Nebo15 / sage

A dependency-free tool to run distributed transactions in Elixir, inspired by Sagas pattern.
MIT License
912 stars 40 forks source link

How to handle failed retries? #35

Closed iacobson closed 6 years ago

iacobson commented 6 years ago

I try to build an example app with Sage.

I have something like this:

  def purchase() do
    Sage.new()
    |> Sage.run(:order, &order_effect/2, &order_compensation/4)
    |> ...
    |> Sage.execute(%{})
  end

  defp order_effect(_effects_so_far, _attrs) do
    Supplier.order() # let's assume this keeps retunring {:error, :no_response}
  end

  defp order_compensation(_effects_to_compensate, _effects_so_far, _stage_error, _attrs) do
    {:retry, retry_limit: 2}
  end

So, if the first stage in my saga errors, I want to retry 2 times. After 2 retries, if it keeps erroring, I want to log the error and then :abort

If I would not use the :retry I could simply do

  defp order_compensation(_effects_to_compensate, _effects_so_far, _stage_error, _attrs) do
    Logger.error("my error")
    :abort
  end

But I don't know how to handle this if I want to keep the retry option.

I was thinking to introduce some kind of catch_all stage as first stage, but not sure at all if that is the correct approach.
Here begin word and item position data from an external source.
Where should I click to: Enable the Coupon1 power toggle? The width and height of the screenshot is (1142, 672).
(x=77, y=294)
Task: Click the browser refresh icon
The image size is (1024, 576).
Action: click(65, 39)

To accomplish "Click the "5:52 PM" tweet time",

Something like:

  def purchase() do
    Sage.new()
    |> Sage.run(:catch, &no_effect/2, &catch_compensation/4)
    |> Sage.run(:order, &order_effect/2, &order_compensation/4)
    |> ...
    |> Sage.execute(%{})
  end

  defp no_effect(_effects_so_far, _attrs) do
    {:ok, %{}}
  end

  defp catch_compensation(_effects_to_compensate, _effects_so_far, {:order, :no_response}, _attrs) do
    Logger.error("my error")
    :abort
  end

Also, as a side question, what would be the difference between returning :ok and :abort in the compensations? In my example, they behave the same so far.

Thanks so much!

AndrewDryga commented 6 years ago

Hello, first of all - thank you for trying Sage 👍.

So right now retry count is not sent to the compensation so it would be rather hard to have any logic for cases where the limit is exceeded. You might do it with a catch-all stage, but, in my project, I would just log all errors in transactions (not compensations). It sounds better because I want to know error rate for transactions anyways and want to see errors for each of retries (maybe they are different?). I guess we can extend inspecting events and add transaction return there, so it would be easier to log them.
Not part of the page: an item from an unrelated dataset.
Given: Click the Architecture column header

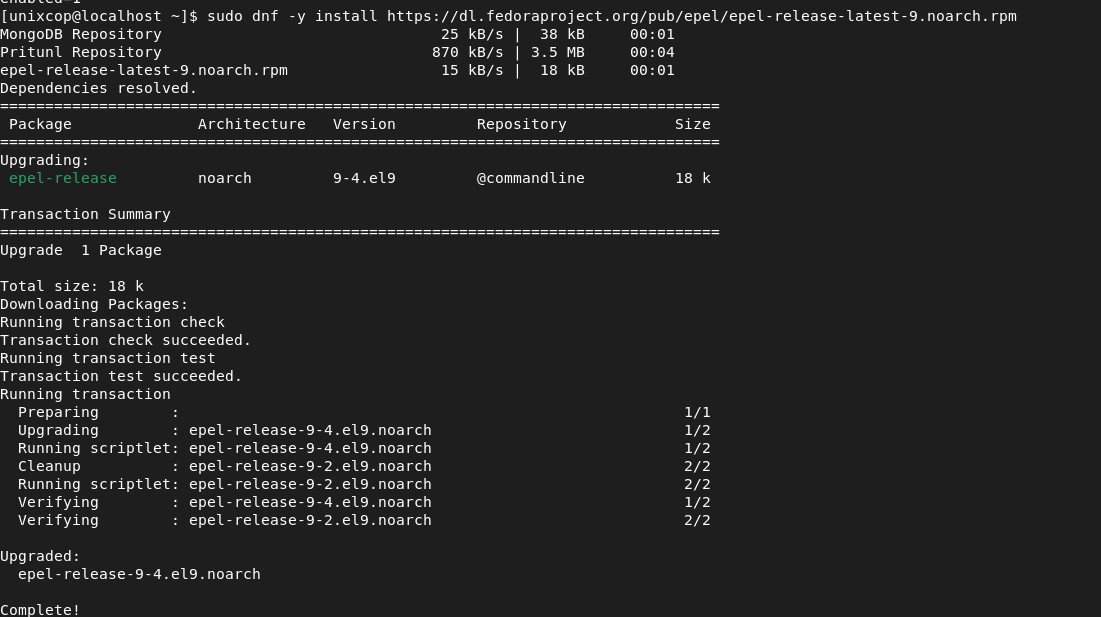Looking at the screenshot, I should (251, 124).
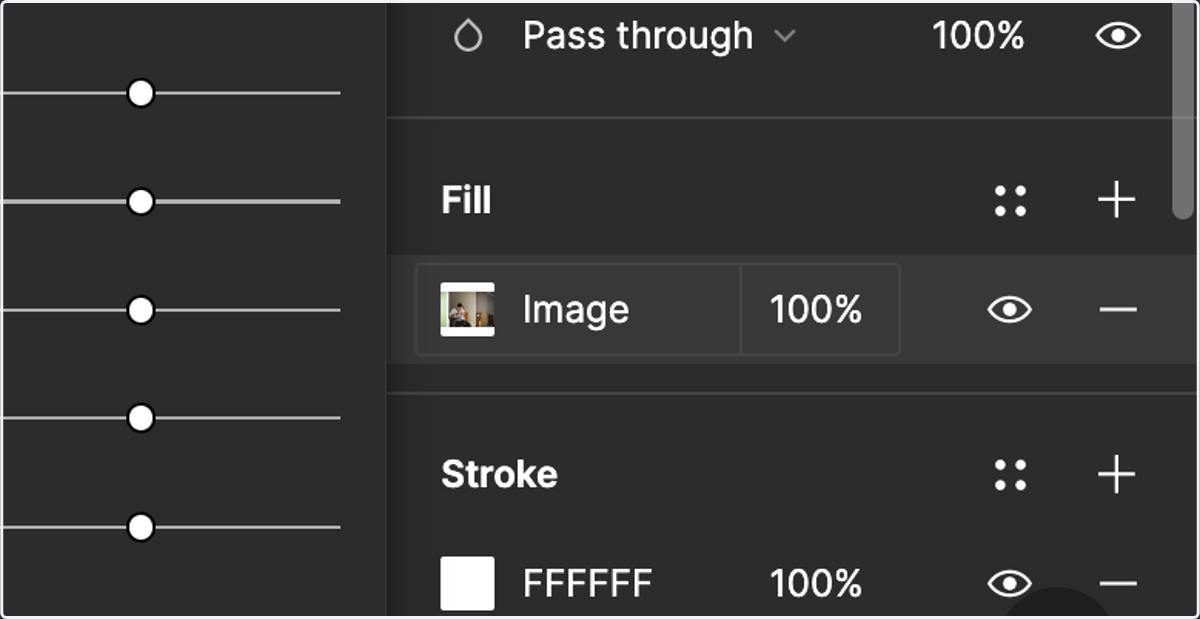Open the Stroke styles grid icon
The width and height of the screenshot is (1200, 619).
point(1011,475)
Also, we might extend compensation function signature, but I'm not 100% sure it would be beneficial.

When compensation returns :ok it means that one of the preceding stages can start a forward recovery (retry). If you return :abort all retries would be ignored. So you should use abort when it's clear that retrying won't help with a current issue.
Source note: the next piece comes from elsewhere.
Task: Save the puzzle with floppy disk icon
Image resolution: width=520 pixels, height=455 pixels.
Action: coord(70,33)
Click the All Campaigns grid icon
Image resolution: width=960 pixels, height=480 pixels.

iacobson commented 6 years ago

Thanks so much for the very quick and detailed response. My bad that in the issue I did not mention why I want to log those errors. I wanted the error logging as a call to manual action. Eg. order retry failed 3 times, I cannot do anything, so somebody needs to take some manual action (call the provider, call the client etc etc.)

I mean, is just an example and I do not need the statistical info for now. I just have moked everything and know what responses I should expect.

So I think that for my specific case, I would go for a catch failed retries step that will match on server response errors or so.

Thanks again, and keep improving the project. I really like it!